In the past, many people could only invest in foreign exchange through foreign dealers to pay margin, but they did not know that there was a more convenient and efficient way in China, that is, through the bank's foreign exchange real offer operation. What's the bank's view on foreign exchange trading? Is there a big risk in foreign exchange trading? Let's take a look at the relevant situation.
How do banks look at foreign exchange trading
When we go to banks to handle foreign exchange business, we can see that the listed exchange rates of designated foreign exchange banks are generally divided into buying rate, selling rate, middle rate, as well as the buying rate and selling rate of cash. So how do you look at the terms of these banks' foreign exchange trading?
The buying price refers to the price used by the designated bank of foreign exchange business to buy foreign currency from customers and sell them RMB.
The selling rate refers to the rate used by designated foreign exchange banks to buy RMB from customers and sell them foreign currencies.

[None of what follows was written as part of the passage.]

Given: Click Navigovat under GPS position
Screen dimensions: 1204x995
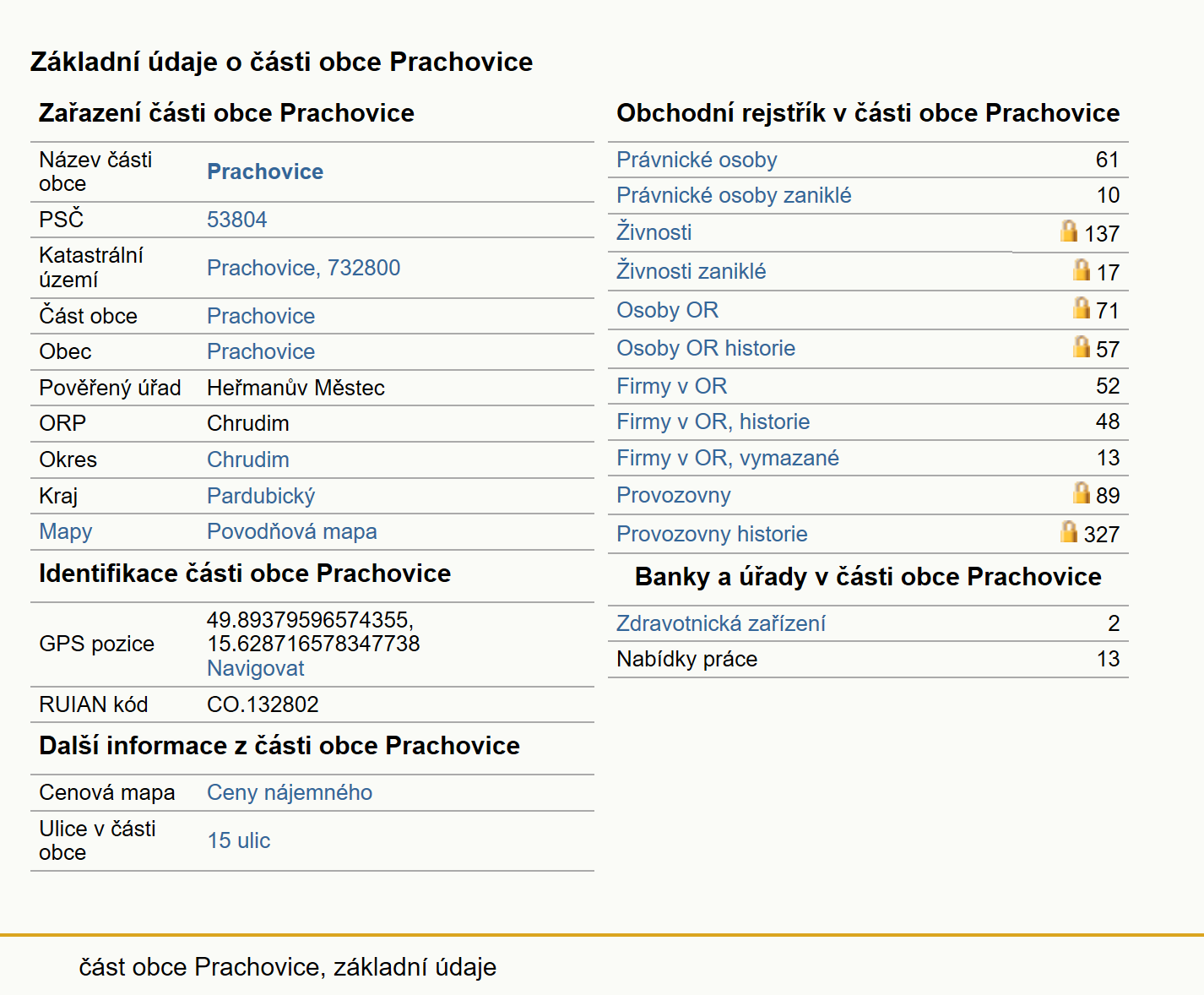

What does the middle price mean? The middle price is actually the basis of the buying and selling prices. It is the average of the buying and selling prices in the interbank market obtained by banks from the foreign exchange trading center every day.
Foreign exchange business designated banks based on the middle rate, plus or minus a certain point spread, even if the bank and customers do foreign exchange transactions when buying and selling prices.
Is there a big risk in foreign exchange trading
Foreign exchange trading risk mainly refers to the risk borne by foreign exchange banks. It refers to the loss that foreign exchange banks may suffer due to exchange rate changes when foreign exchange positions are long or short in foreign exchange trading. The so-called foreign exchange position refers to the amount of foreign exchange held by foreign exchange banks. Banks often hold such positions and try to avoid foreign exchange risks through capital trading in the foreign exchange market. The risks that banks may encounter in foreign exchange trading can be divided into exchange rate risk, settlement risk, credit risk, country risk, liquidity risk, etc.